Let $V$ be a Banach space and we say that $V$ has the $C$-BAP if there exists a net of bounded finite rank operators $T_\alpha$ in $B(V,V)$ and a constant $C$ such that $\|T_\alpha\| \leq C$ for each $\alpha$ and $\|T_\alpha(y)-y\| \rightarrow 0$ for each $y \in W$. I am trying to prove the following:
Show that if $V$ is separable, the BAP can be described by a sequence of bounded finite rank operators $\{T_n\}$, i.e. there exists a sequence of finite rank operators $\{T_n\}$ on $V$ and a constant $C$ such that $\|T_n\| \leq C$ and $\|T_n(y)-y\| \rightarrow 0$ for every $y \in V$.
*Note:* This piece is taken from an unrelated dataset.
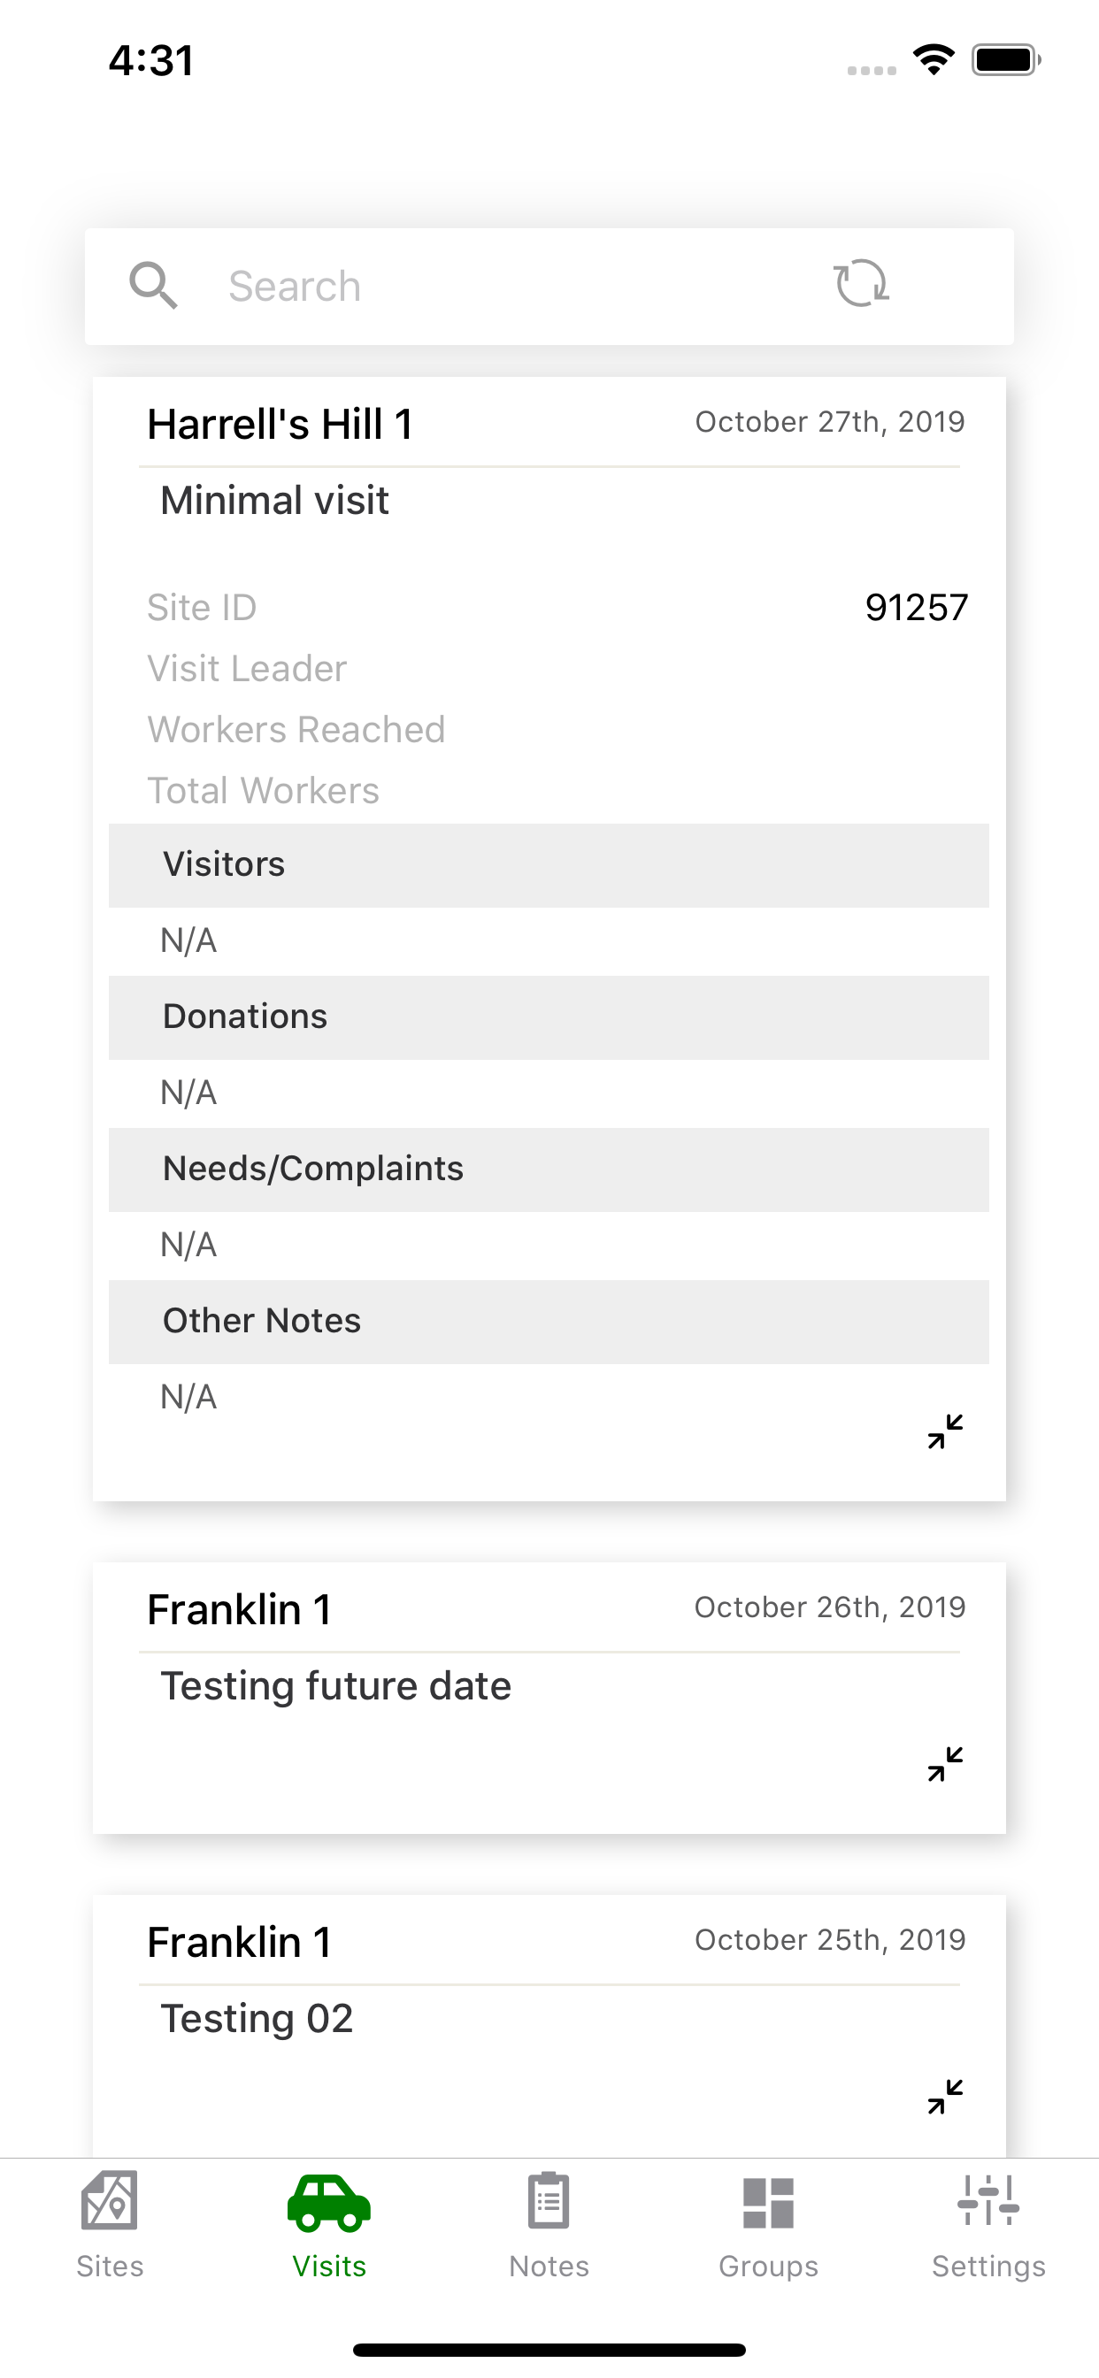Open the Groups grid icon
1099x2378 pixels.
(x=768, y=2203)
My attempt: I was trying to solve this problem along the lines of this property that if $V$ is separable, then the closed unit ball of $V^\ast$ is weak$^\ast$ metrizable. But here we are dealing with operators whose image is also in $V$ unlike the scalar field $\mathbb{F}$ for linear functionals.
Can anyone help me?
Let $\{v_n\}$ be a dense countable subset of $V$. Then we can find: $$ \alpha_1,\ \ \ \text{ such that } \|T_{\alpha_1}(v_1)-v_1\|<1. $$ $$ \alpha_2,\ \ \ \text{ such that } \|T_{\alpha_2}(v_j)-v_j\|<\frac12,\ \ j=1,2. $$ $$ \alpha_3,\ \ \ \text{ such that } \|T_{\alpha_3}(v_j)-v_j\|<\frac13,\ \ j=1,2,3. $$ $$ \vdots $$ $$ \alpha_n,\ \ \ \text{ such that } \|T_{\alpha_n}(v_j)-v_j\|<\frac1n,\ \ j=1,\ldots,n. $$ Etc.
Write $T_n=T_{\alpha_n}$. By construction, $\|T_n(v_j)-v_j\|\xrightarrow[n\to\infty]{}0$ for all $j$ .
Now, for arbitrary $v\in V$ and $\varepsilon>0$, there exists $j$ with $\|v_j-v\|<\varepsilon/(2C+2)$, and $n_0$ such that $\|T_n(v_j)-v_j\|<\varepsilon/2$ for all $n>n_0$. Then \begin{align} \|T_n(v)-v\|&\leq\|T_n(v)-T_n(v_j)\|+\|T_n(v_j)-v_j\|+\|v_j-v\|\\ \ \\ &\leq(C+1)\|v_j-v\|+\|T_n(v_j)-v_j\|\\ \ \\ &\leq\frac\varepsilon2+\frac\varepsilon2=\varepsilon. \end{align}